(365g) Electrodeposited Prussian Blue-Molecularly Imprinted Polymer Composite for Reagentless Lactate Detection

The development of sensitive, selective, and stable sensor materials for specific biomarker detection aims to contribute to self-health monitoring and management. Molecularly Imprinted Polymers (MIPs) mimic natural systems such as antibodies with biomimetic recognition through polymerization in the presence of specific biomarkers. Their fabrication consists of polymerization and subsequent template removal which provides molecular cavities for detection. Electropolymerized MIPs (eMIPs) are polymerized via electrochemical methods and offer advantages of simple fabrication, quick detection and response time, and low-cost fabrication of biosensors at a reduced cost due to their inexpensive and quick fabrication methods and materials when compared to traditional antibody and enzyme based biosensors.
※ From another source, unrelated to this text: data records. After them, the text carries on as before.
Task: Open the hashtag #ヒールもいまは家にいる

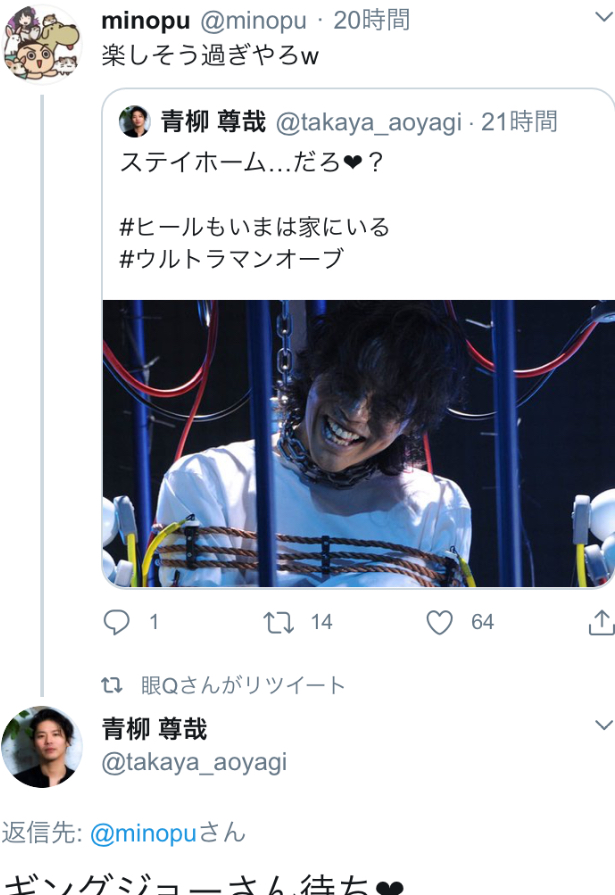Action: [255, 227]
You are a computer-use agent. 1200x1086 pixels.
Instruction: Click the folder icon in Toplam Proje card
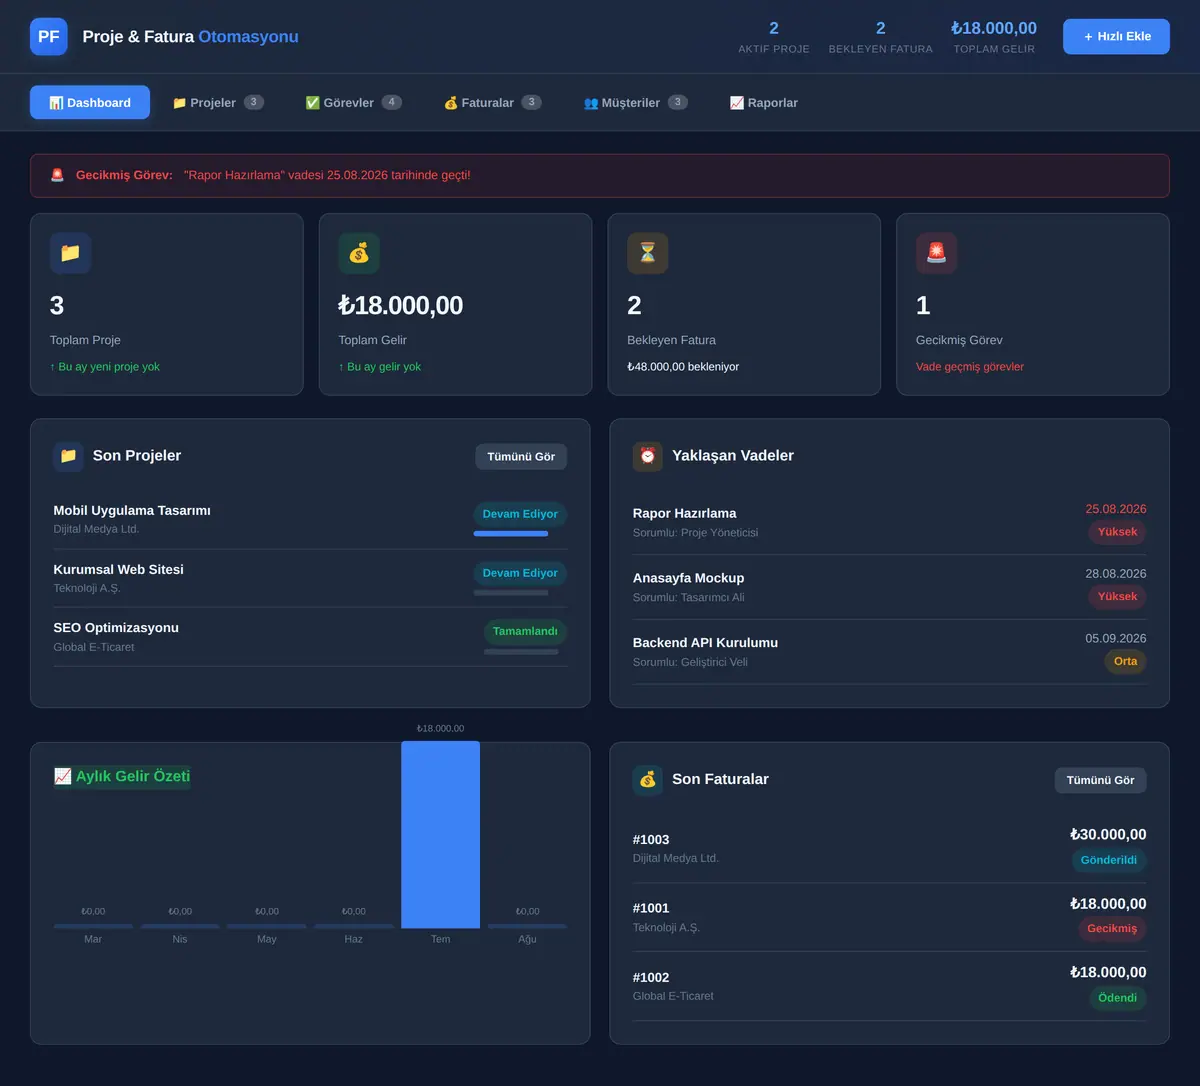70,254
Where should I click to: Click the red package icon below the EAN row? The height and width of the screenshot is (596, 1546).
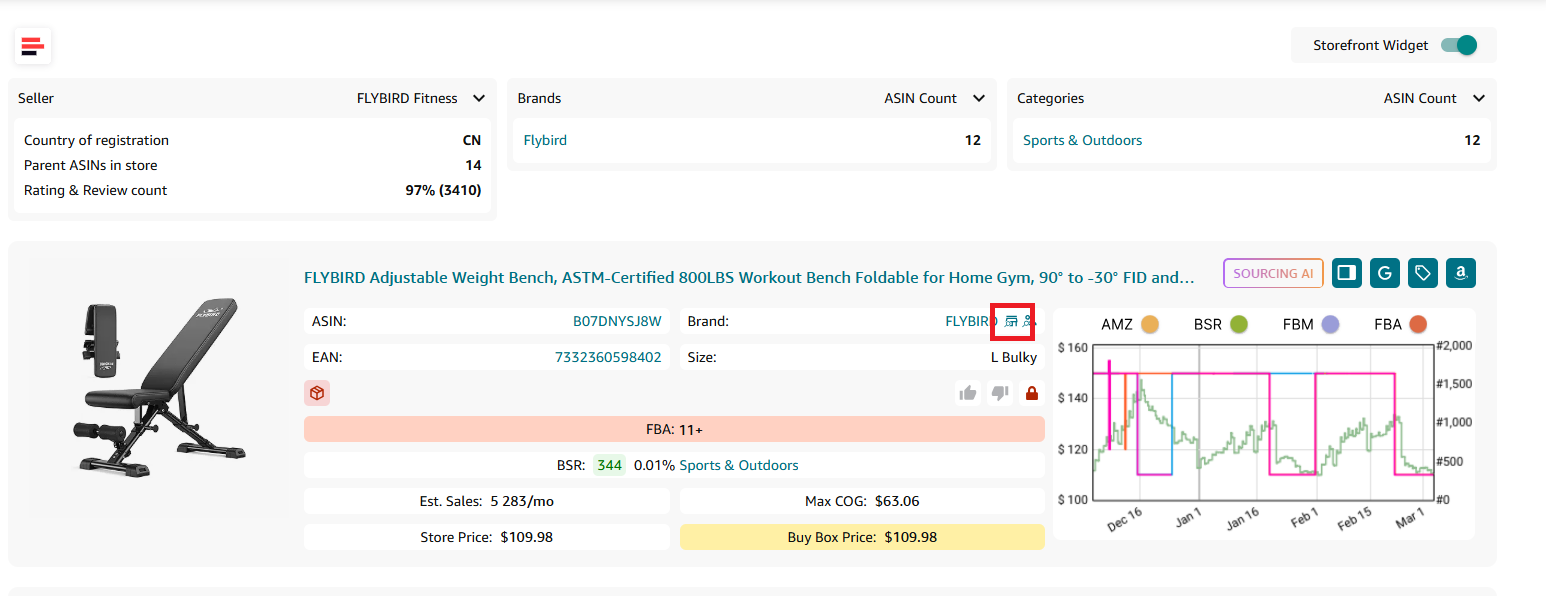pyautogui.click(x=317, y=392)
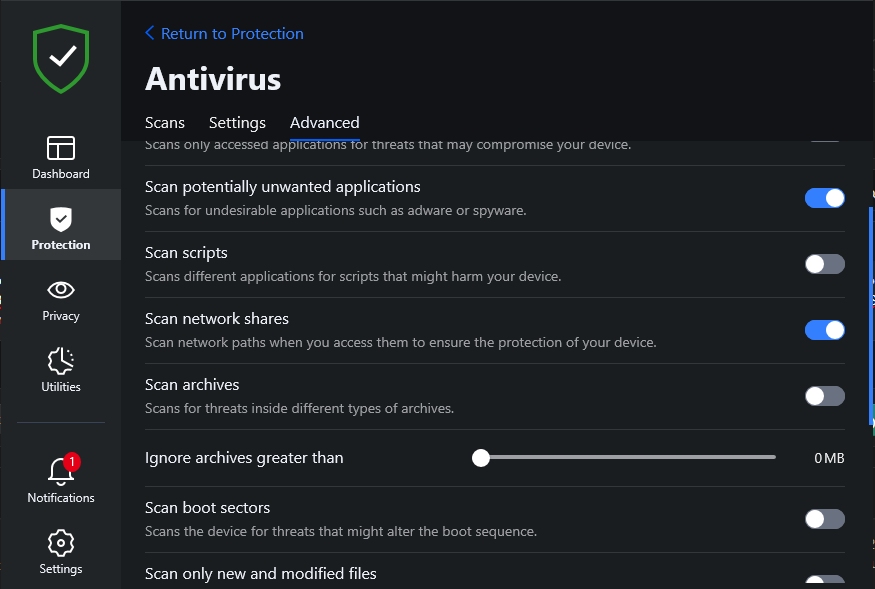Enable the Scan archives toggle
Image resolution: width=875 pixels, height=589 pixels.
click(825, 396)
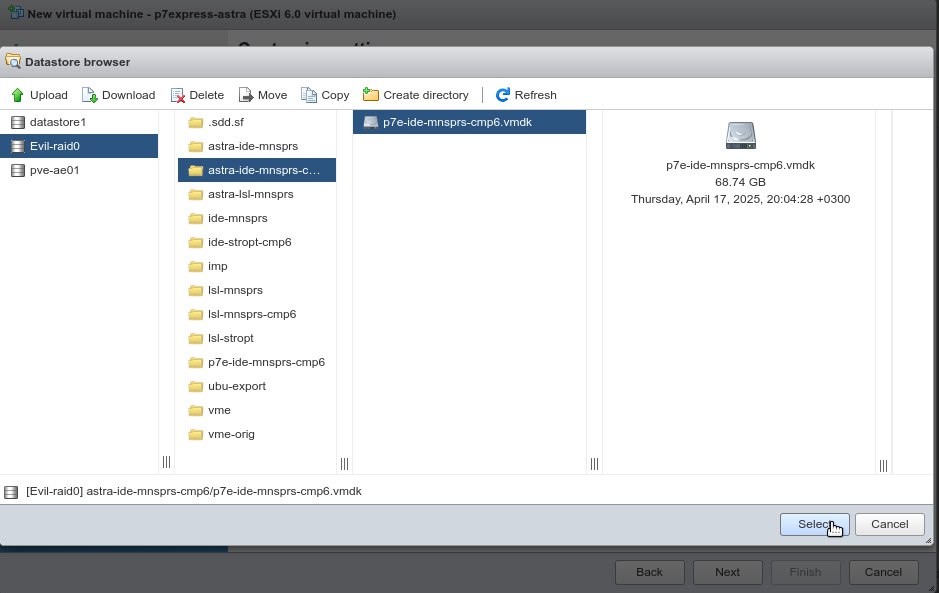Click the Download toolbar icon

point(90,95)
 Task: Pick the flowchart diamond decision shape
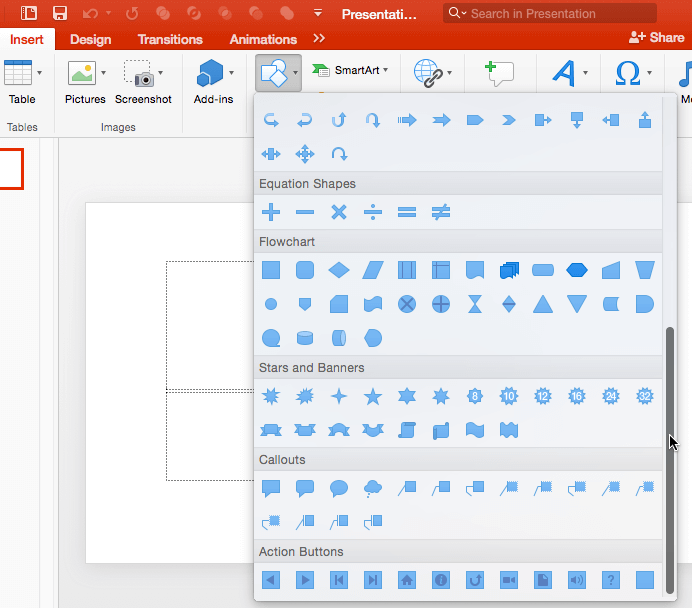tap(339, 270)
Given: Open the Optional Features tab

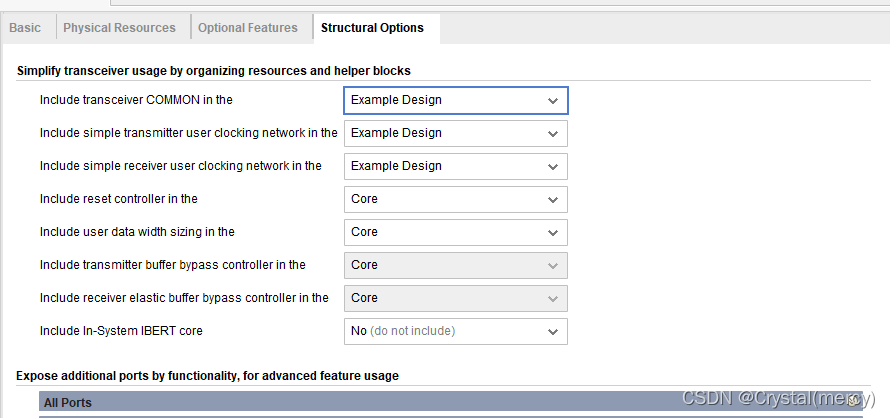Looking at the screenshot, I should (x=248, y=28).
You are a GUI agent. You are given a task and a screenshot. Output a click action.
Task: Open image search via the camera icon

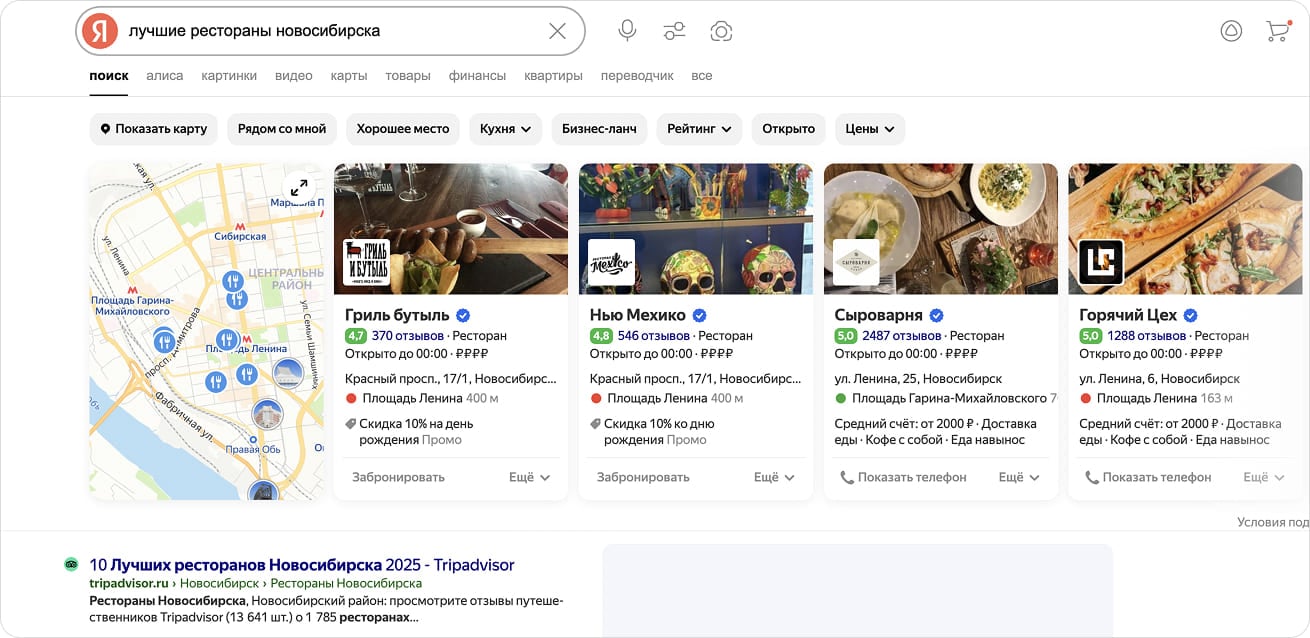pyautogui.click(x=721, y=31)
In this work, eMIPs were prepared via electropolymerization of 3-aminophenylboronic acid (3-APBA) and pyrrole (py) with imprinted lactate molecules on the prussian-blue (PB) coated screen-printed carbon electrodes (SPCE). The electrode fabrication began with electrodeposition of prussian blue onto the surface as an embedded redox probe, followed by a MIP layer that both protects the PB nanoparticles and provides selective recognition for lactate molecules via the molecular imprinting sites. A major advantage of the PB nanoparticles deposited upon the surface is that it allows for reagentless analysis, where no external redox probe is required for electrochemical detection. Lactate levels were tested between 1nM and 1mM with high sensitivity and selectivity on the PB-based eMIP. Direct electrochemical detection of biomarkers through PB-based eMIPs can facilitate quicker diagnostics and enhance personal healthcare monitoring in the near future.